Recently, have you had someone verbally attack you and try to make you feel awful? That person can be difficult to forget. Sometimes, a person will insult, shout or use abusive language about you or those you care about because he or she has chosen to express feelings negatively. For example, has someone told you that some comments you made were just stupid or idiotic? Has someone said a loved one is not good enough in some way? If so, being on the receiving end of insults isn't easy. Keep in mind, if the insults or judgments weren't thrown your way, they would have been targeted at someone else. You were simply the target that day. While the insults may have been directed to hurt you, they were not ultimately about you.

First, establish that you have the control whether or not to take the insults personally. No matter how stinging the words, no matter how deeply it hurts, you control how insults impacts you. No one has the power to hurt you unless you give away that power. Even if someone uses abusive language against you or shouts an insult, it is always your choice to view what is happening as an insult or not. If someone irritates you, it is only your own thought responses that are irritating you. Therefore, when anyone seems to be provoking you, remember that it is only your judgment of the incident that is provoking you. Don't let your emotions get ignited or react negatively in the moment. Try to pull back from the situation, and take a breath, see the bigger picture and maintain composure of yourself.

Keep in mind, only the weak feel compelled to defend or explain to others. Think of the troubles you could avoid and the stress you can eliminate if you made the decision to ignore a slight offense, a minor criticism or an intentional snub. It is up to you to act prudently and not react in any negative manner. You can either take the other person's negatives, which will just reinforce negative thinking patterns, or you can use any small truth in the information to get rid of what you do not want.
You can chose to keep your head clear from the crazy things or comments people throw your way. Some people simply try to make others feel badly, so they can feel better about themselves. My suggestion is to first ignore the insults as much as possible. Whatever you do, choose not to display anger. Being angry about unfound statements is understandable but reacting out of a place of anger is a weak response. It shows that you take the insults seriously and are giving them credibility. Angry reactions destabilize you emotionally and inevitably cause more pain.

Walking away from certain situations and painful comments is a step forward. There is so much to do to benefit ourselves and others, there are so many opportunities to seize, and moving to achieve goals is not possible if you are paralyzed by someone else's words or actions. If anyone tells you that someone has spoken critically of you, don't bother with excuses or defenses just smile and reply, " I guess that person doesn't know about all my other faults; otherwise, he wouldn't have only mentioned this one."

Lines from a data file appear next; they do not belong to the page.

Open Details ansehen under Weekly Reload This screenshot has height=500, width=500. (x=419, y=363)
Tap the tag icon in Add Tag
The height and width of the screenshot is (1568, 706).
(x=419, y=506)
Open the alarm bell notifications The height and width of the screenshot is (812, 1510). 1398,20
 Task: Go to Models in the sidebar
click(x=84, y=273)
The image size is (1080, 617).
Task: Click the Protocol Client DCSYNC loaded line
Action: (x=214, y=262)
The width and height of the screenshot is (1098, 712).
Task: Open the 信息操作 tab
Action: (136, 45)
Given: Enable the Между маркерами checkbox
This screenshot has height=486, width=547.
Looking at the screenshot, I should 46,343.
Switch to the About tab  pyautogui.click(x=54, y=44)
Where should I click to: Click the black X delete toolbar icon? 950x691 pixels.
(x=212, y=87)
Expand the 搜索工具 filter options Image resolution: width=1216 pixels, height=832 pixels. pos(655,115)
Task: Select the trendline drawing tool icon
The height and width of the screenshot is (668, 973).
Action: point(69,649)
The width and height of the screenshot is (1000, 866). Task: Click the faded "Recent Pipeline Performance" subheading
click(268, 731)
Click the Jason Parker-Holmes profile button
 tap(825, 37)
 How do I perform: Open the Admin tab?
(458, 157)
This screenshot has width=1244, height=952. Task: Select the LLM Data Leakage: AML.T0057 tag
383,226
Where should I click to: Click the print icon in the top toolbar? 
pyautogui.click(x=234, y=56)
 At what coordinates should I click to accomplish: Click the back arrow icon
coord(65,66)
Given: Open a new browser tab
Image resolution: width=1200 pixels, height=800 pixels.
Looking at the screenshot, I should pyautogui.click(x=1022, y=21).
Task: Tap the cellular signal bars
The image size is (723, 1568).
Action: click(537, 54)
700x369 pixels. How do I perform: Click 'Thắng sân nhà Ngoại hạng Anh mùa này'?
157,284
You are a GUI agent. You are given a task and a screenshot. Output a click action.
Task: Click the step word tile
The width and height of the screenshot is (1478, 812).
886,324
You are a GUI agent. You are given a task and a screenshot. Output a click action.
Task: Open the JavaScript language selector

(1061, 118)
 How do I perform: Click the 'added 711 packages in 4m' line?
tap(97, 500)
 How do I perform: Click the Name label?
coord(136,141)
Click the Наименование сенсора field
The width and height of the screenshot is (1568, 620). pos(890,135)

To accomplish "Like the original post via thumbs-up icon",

You can maintain composure in the midst of insults. Take some time to ask yourself questions such as:
1) Why were the insults offensive to me?
2) Did the insults bring up something I need to improve about myself?
3) Is there a way to take what has been said and use it to empower me?
4) Can I imagine the same thing being said to me in a kinder way?
4) What would be the result if I refused to be insulted?
In conclusion, you have the choice to not take offense at insults and not fling back insults. Offense exists not in the insult but in your reaction to it, and your reactions are 100% within your control.